:: TEXT BLOCK ::
The relationship between carbonated beverages and weight management is more complicated than most dietary guidance acknowledges. The explanation provided here runs much deeper than calories, sugar content, or ingredient labels. This article presents a systems-level examination of how carbonation (including sparkling water), regardless of caloric content, interacts with the hormonal architecture governing hunger, the stress response, and fat storage.

I am writing this for two audiences. The overview below provides an at-a-glance view of the essential argument. For those wanting to dig deeper, a fuller mechanistic case is developed throughout.

Article Overview

• Mainstream outlets will tell you that sparkling water will not cause weight gain. However, all carbonated beverages, including sparkling water, stimulate the hunger hormone (ghrelin) through gastric pressure. But ghrelin also initiates a hormonal cascade involving cortisol and insulin that the zero-calorie label and mainstream research do not account for.
• The downstream effects linking carbonation to ghrelin, ghrelin to cortisol, and cortisol to epigenetic fat-storage pathways are each independently supported by existing research. However, this article is somewhat novel because it appears to be the first time that the complete chain has been offered as a unified system.
• People stalled in their weight-loss journey who have already eliminated soda in favor of sparkling water may find that removing carbonated beverages entirely is the variable their plateau has been waiting for. Try eliminating all carbonated beverages for 4 to 6 weeks and see how you look and feel.
:::
# WHAT YOU NEED TO DO:
**1.** Answer these questions about the article on carbonation and weight:
(a) How many audiences does the writer say the piece is written for?
(b) Which hormone do carbonated beverages stimulate through gastric pressure, according to the overview?
(c) For how long does the overview suggest eliminating all carbonated beverages?
**2.** Can you resume the article on carbonation and weight from where it stops?
This data comes from a separate source.
:: RECORDS PROVIDED ::
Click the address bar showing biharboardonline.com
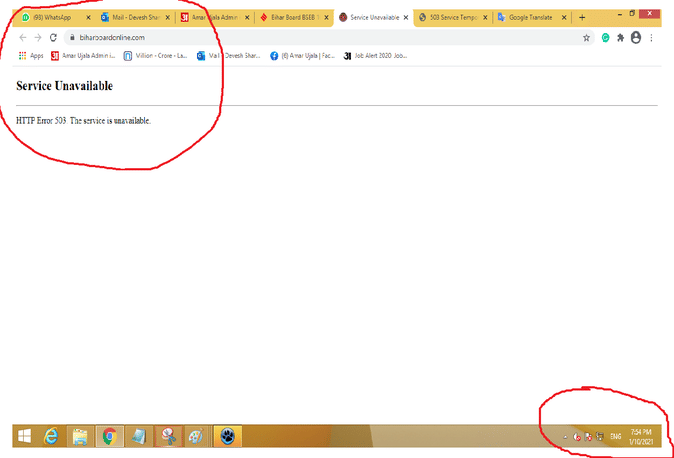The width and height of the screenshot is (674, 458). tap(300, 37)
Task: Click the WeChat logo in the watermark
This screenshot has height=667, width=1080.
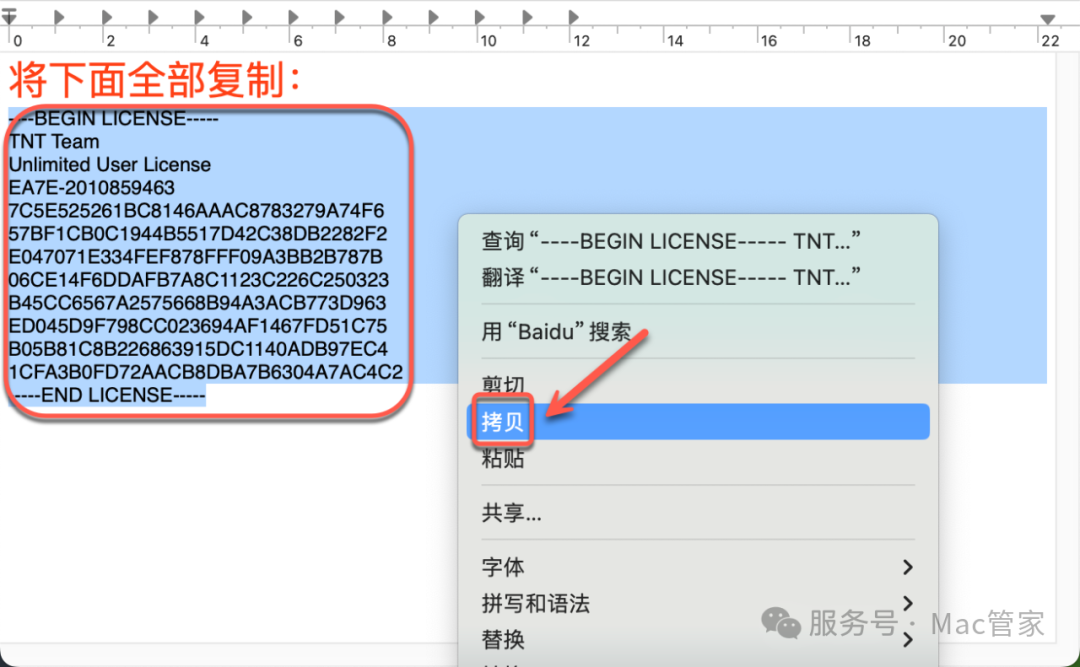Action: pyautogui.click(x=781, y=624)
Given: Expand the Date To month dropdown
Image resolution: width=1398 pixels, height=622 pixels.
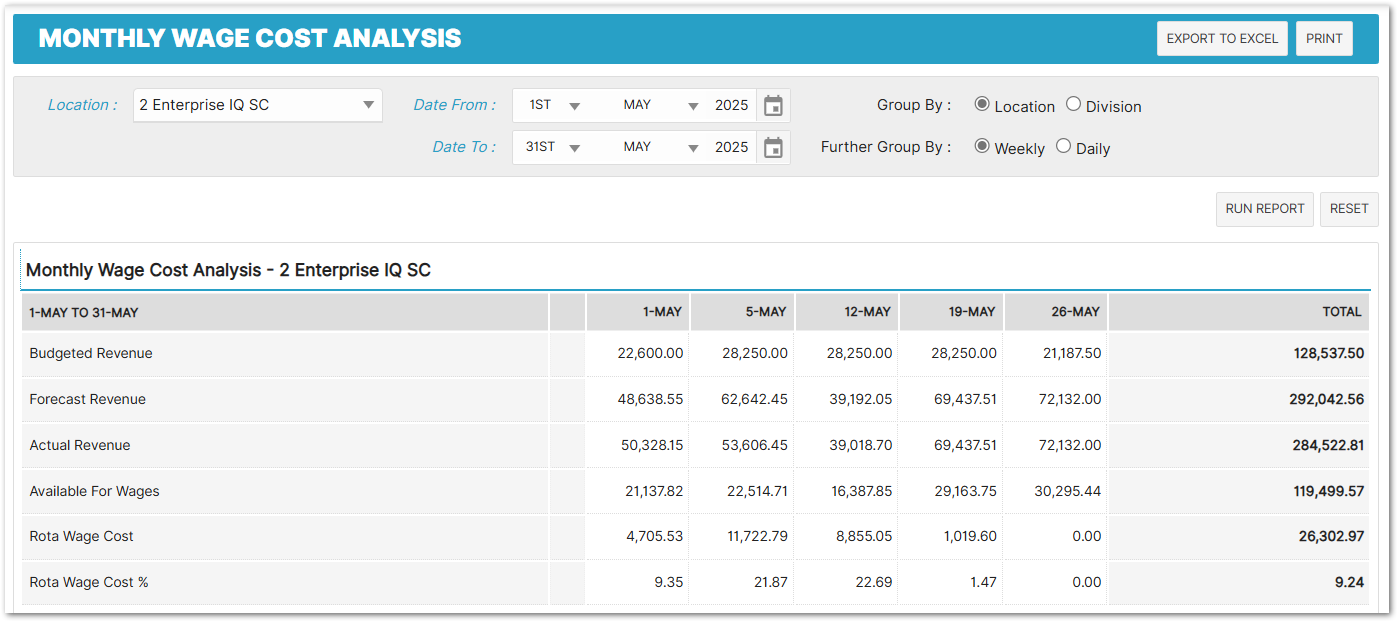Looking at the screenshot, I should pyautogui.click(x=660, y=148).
:::
:: RECORDS PROVIDED ::
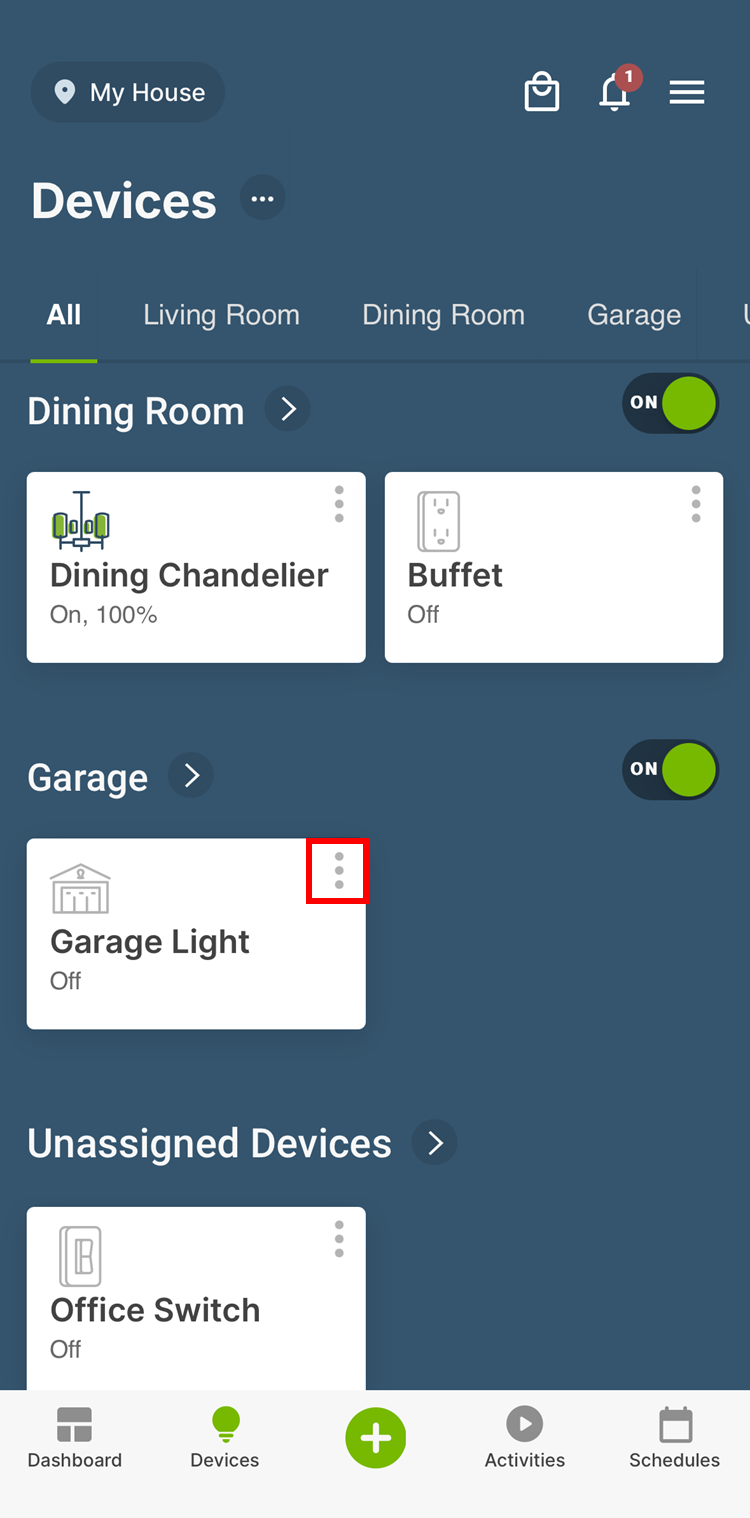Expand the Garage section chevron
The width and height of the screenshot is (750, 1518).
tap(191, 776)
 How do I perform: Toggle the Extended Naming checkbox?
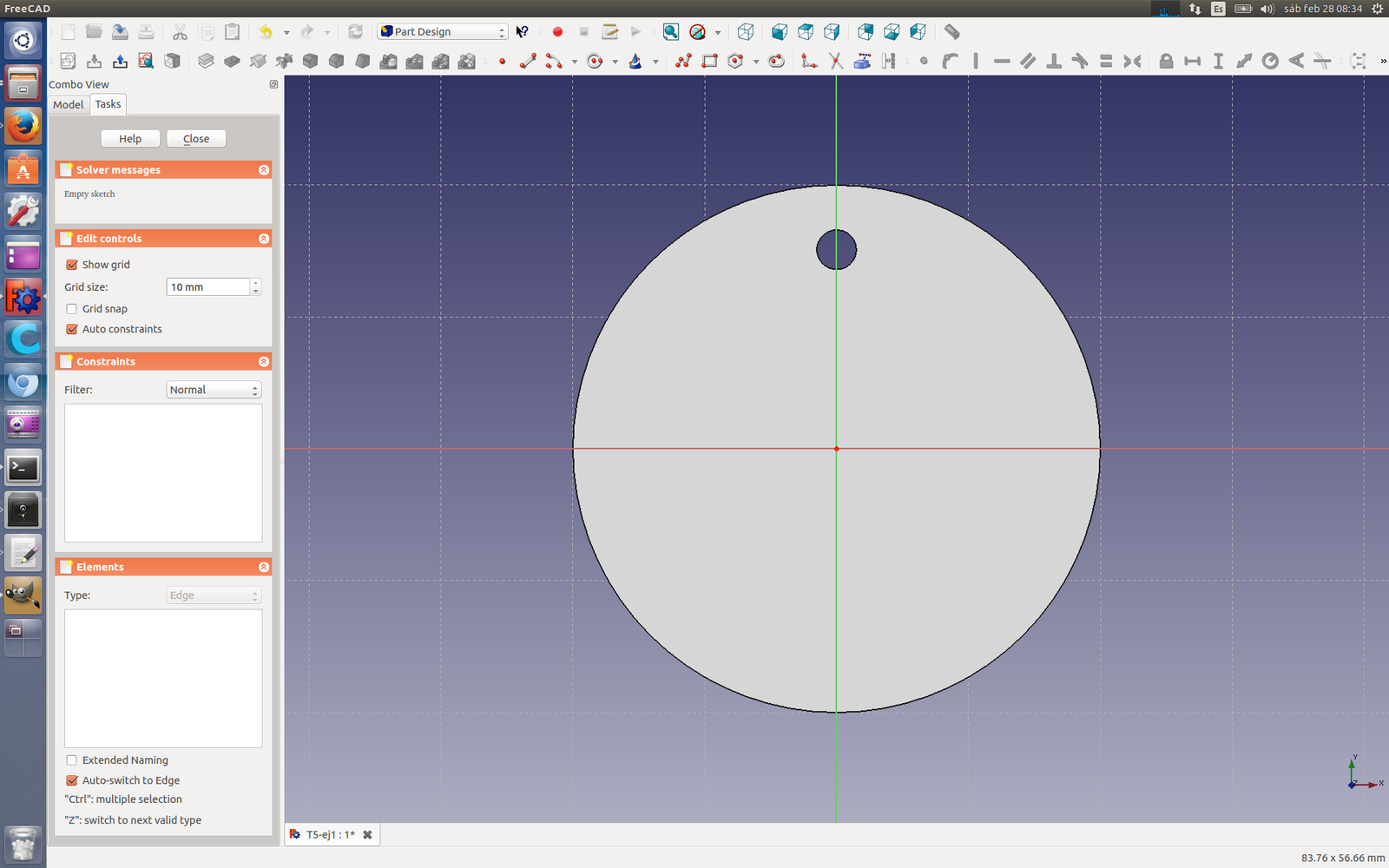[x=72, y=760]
:::
# ACTIVITY ANSWERS:
**1.**
(a) Two.
(b) Ghrelin.
(c) 4 to 6 weeks.

**2.**
Sparkling Water Isn’t Neutral

For millions of people navigating a weight-loss journey, the advice sounds reasonable enough: ditch the soda, switch to sparkling water. At face value, it seems logical. You eliminate the syrup, the refined sugar, the empty calories, and the inflammation-driving glucose load that comes with regular soft drink consumption. By nearly every conventional metric, the swap represents genuine progress. And it is progress, but only to a point. The problem is that progress is not the same as a solution, and understanding the difference may be precisely what people who have stalled need to hear.

The dominant framework in weight management remains stubbornly caloric. Consume less than you expend, the model insists, and the weight comes off. To demonstrate why this thinking is flawed, I’m using sparkling water as a useful example, precisely because it appears to satisfy the model completely: zero calories, no sugar, no syrup. And yet, results can remain elusive, and other conditions can spring up. We must understand that the human body does not respond to food and drink through a single variable. It responds through systems. Sparkling water is simply a clean case study for a much larger problem with how we think about consumption and metabolic consequences. So, let’s dig in by examining sparkling water through a health science lens.

Carbonation, the Stomach, and the Hunger Signal

When a carbonated beverage enters the stomach, two things happen almost immediately. First, the carbon dioxide expands into a gas, and the resulting pressure stimulates mechanoreceptors in the gastric lining. Those mechanoreceptors then communicate with a network of enteroendocrine cells, and among the signals the network generates is the release of ghrelin, a peptide hormone most commonly known as the “hunger hormone.” Granted, research in this area is limited, but the finding itself has emerged with enough consistency to warrant attention. What you need to know here is that carbonation, independent of caloric content or sugar load, appears to stimulate ghrelin secretion.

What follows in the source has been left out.